Category Archives: Massif

Notes on Reducing Firefox’s Memory Consumption

I gave a talk yesterday at the linux.conf.au Browser MiniConf, held in Ballarat, Australia.  Its title was “Notes On Reducing Firefox’s Memory Consumption”.

Below are the slides and notes in a SlideShare embedding. If you find that embedding problematic (some people do) you may prefer to download the PDF version directly.

A better about:memory: stage 1

A while ago I wrote about some ideas I had for improving about:memoryBug 653633 has been tracking the first stage of this (and it now also has a feature page) and it only needs to pass super-review to be ready for landing.

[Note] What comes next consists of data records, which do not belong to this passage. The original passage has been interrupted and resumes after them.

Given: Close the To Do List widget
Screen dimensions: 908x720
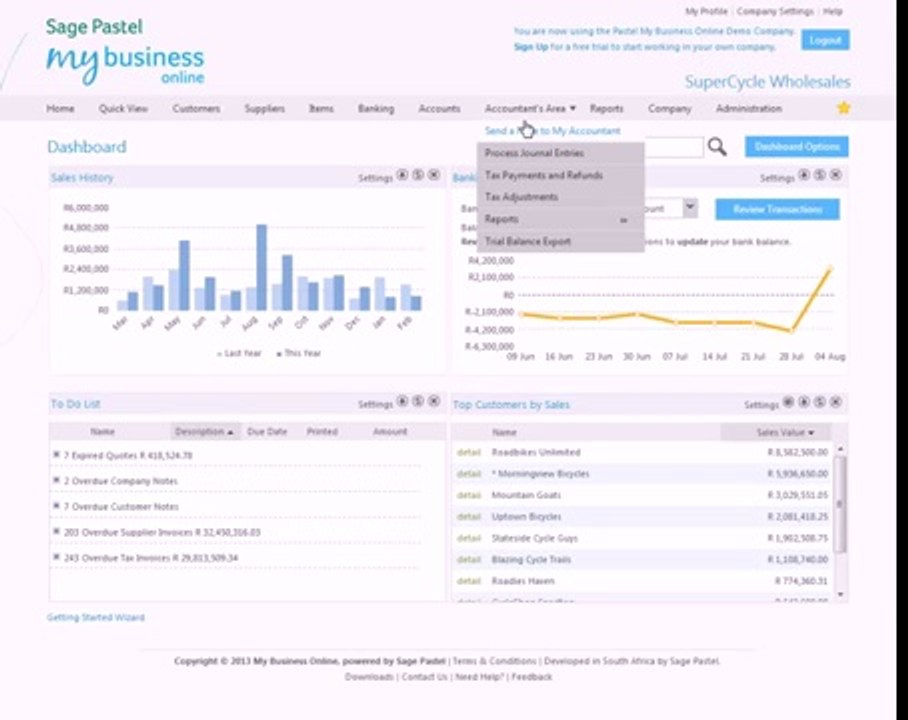Looking at the screenshot, I should click(434, 401).
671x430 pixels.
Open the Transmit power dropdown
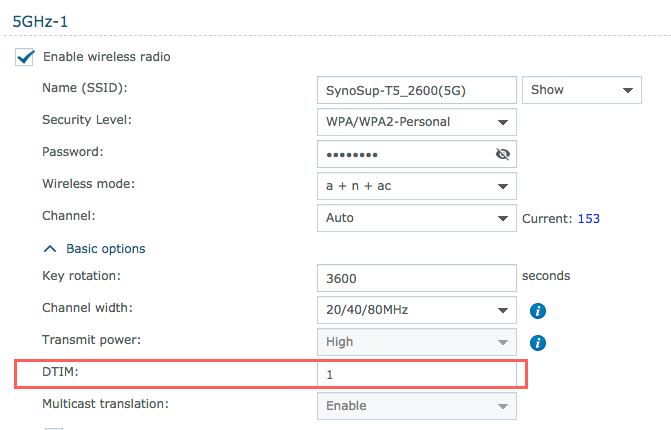(416, 342)
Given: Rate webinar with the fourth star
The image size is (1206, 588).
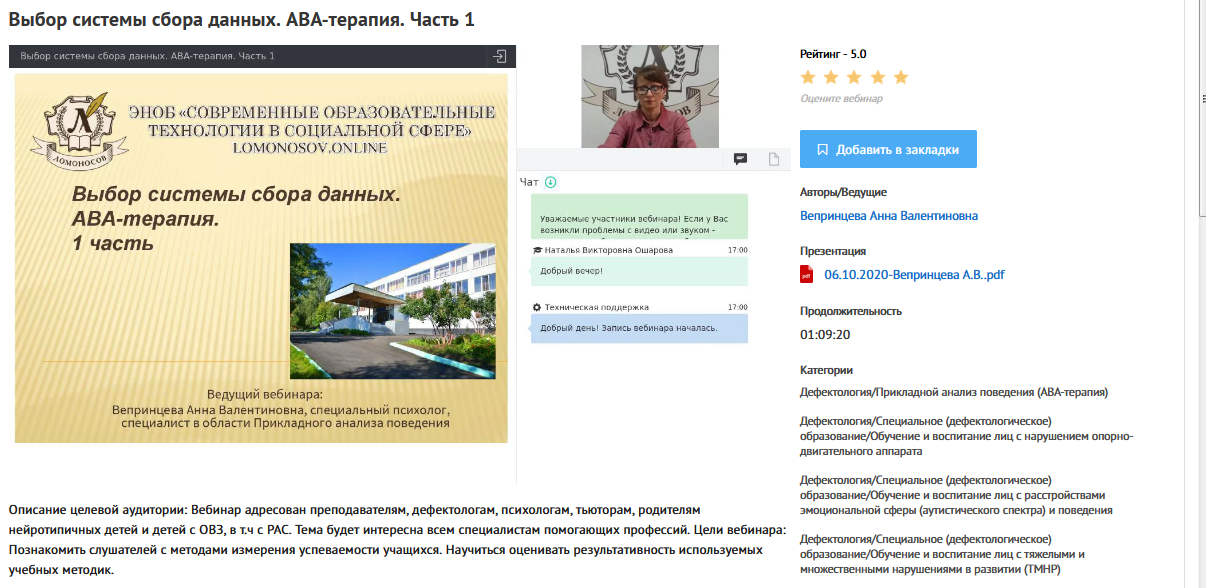Looking at the screenshot, I should coord(877,77).
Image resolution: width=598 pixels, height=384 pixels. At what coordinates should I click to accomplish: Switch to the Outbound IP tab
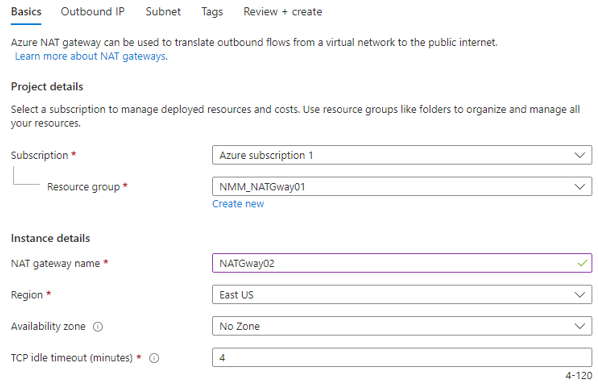[x=93, y=12]
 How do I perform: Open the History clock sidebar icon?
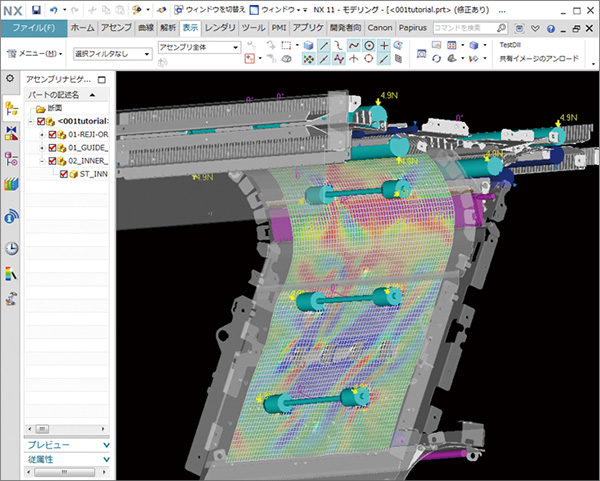coord(11,248)
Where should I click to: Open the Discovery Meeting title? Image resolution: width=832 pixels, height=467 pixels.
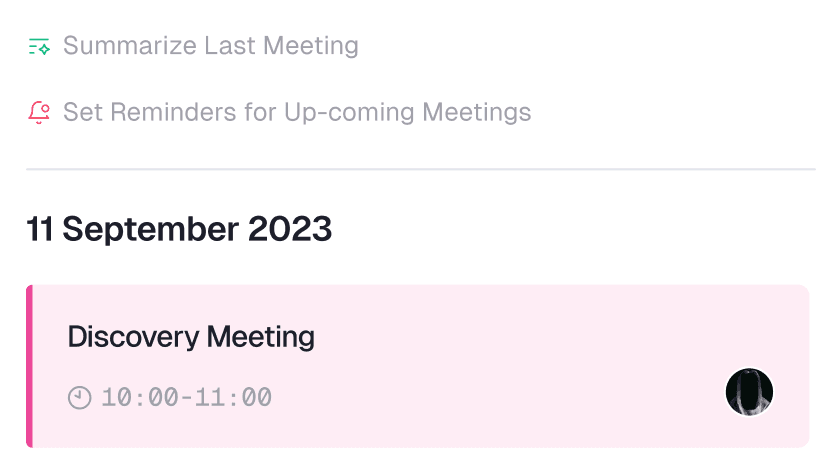191,337
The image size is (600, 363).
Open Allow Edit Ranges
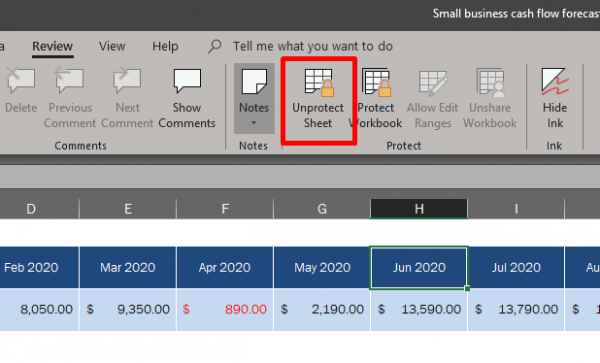[432, 99]
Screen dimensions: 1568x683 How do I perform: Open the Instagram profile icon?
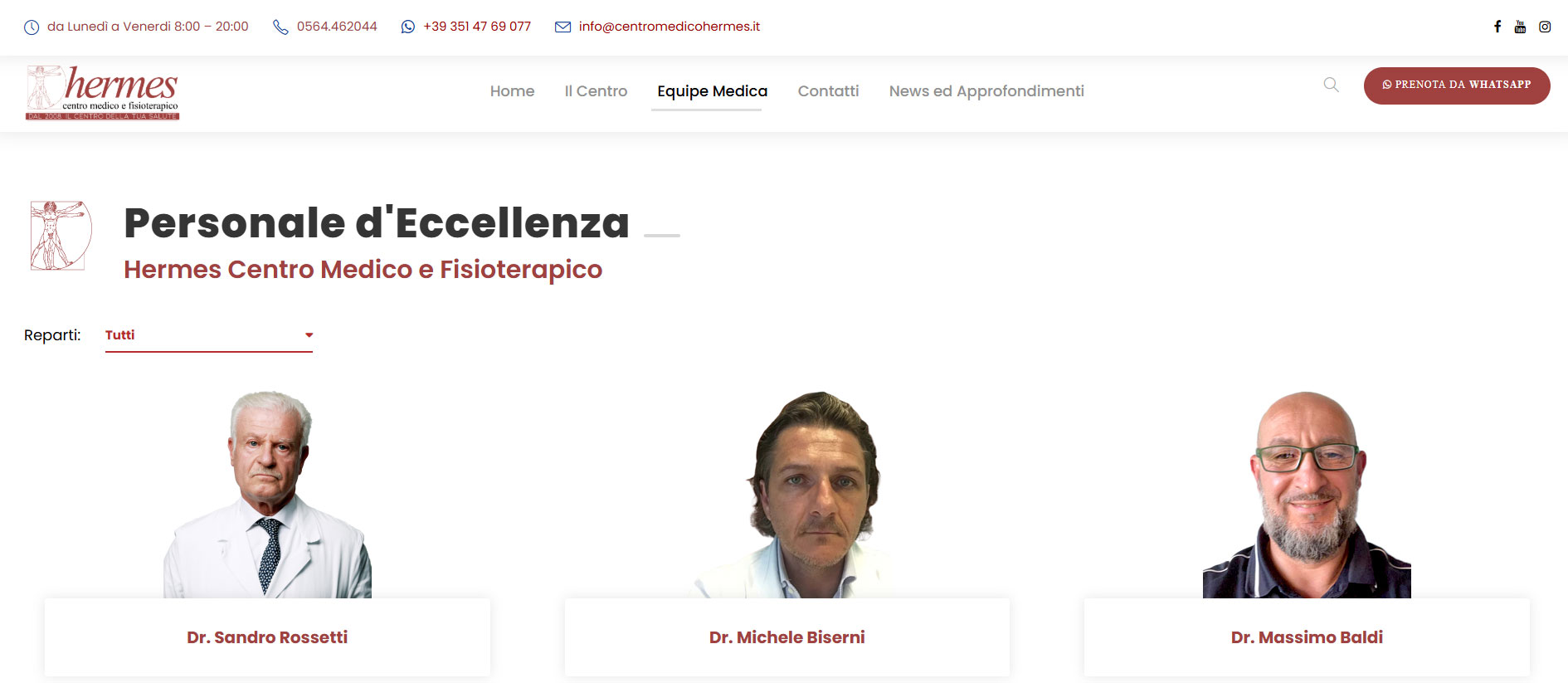[1545, 27]
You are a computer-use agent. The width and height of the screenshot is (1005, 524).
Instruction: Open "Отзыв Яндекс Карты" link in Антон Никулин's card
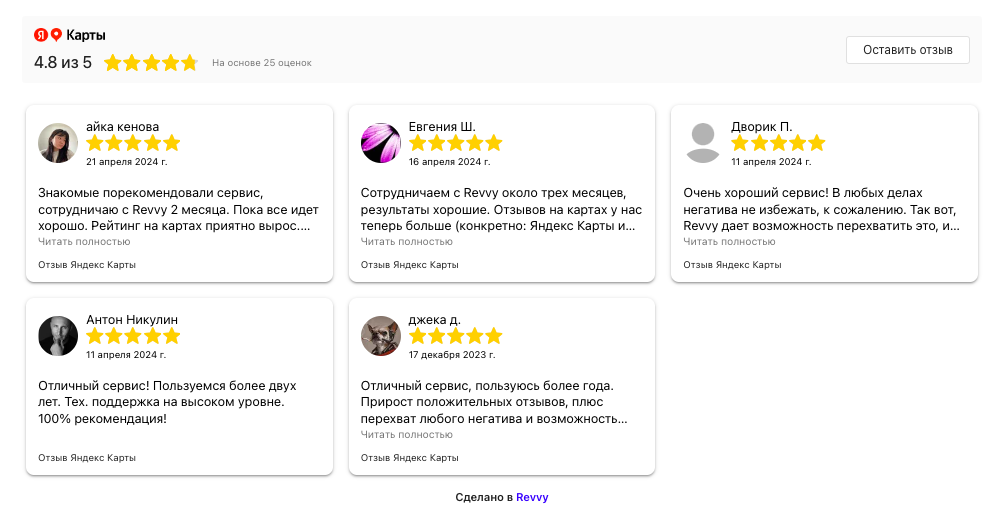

Here’s what the old about:memory looks like.

Old about:memory output

Some things to note:

  • The “Memory mapped” and “Memory in use” numbers are for the heap, not the entire process.
  • The “Memory mapped” and “malloc/mapped” numbers are the same, as are the “Memory in use” and “malloc/allocated” numbers (modulo tiny differences due to memory allocations that occur while generating the page).
  • It’s a big list without much information how the different entries relate.  If you hover over the names you get a tool-tip that explains a bit more, but it’s often not much of a help.
  • Something not obvious from the above screenshot is that if you cut and paste the output into a text box it looks horrible.  Eg. see this Bugzilla comment.  This makes it hard to use in Bugzilla reports.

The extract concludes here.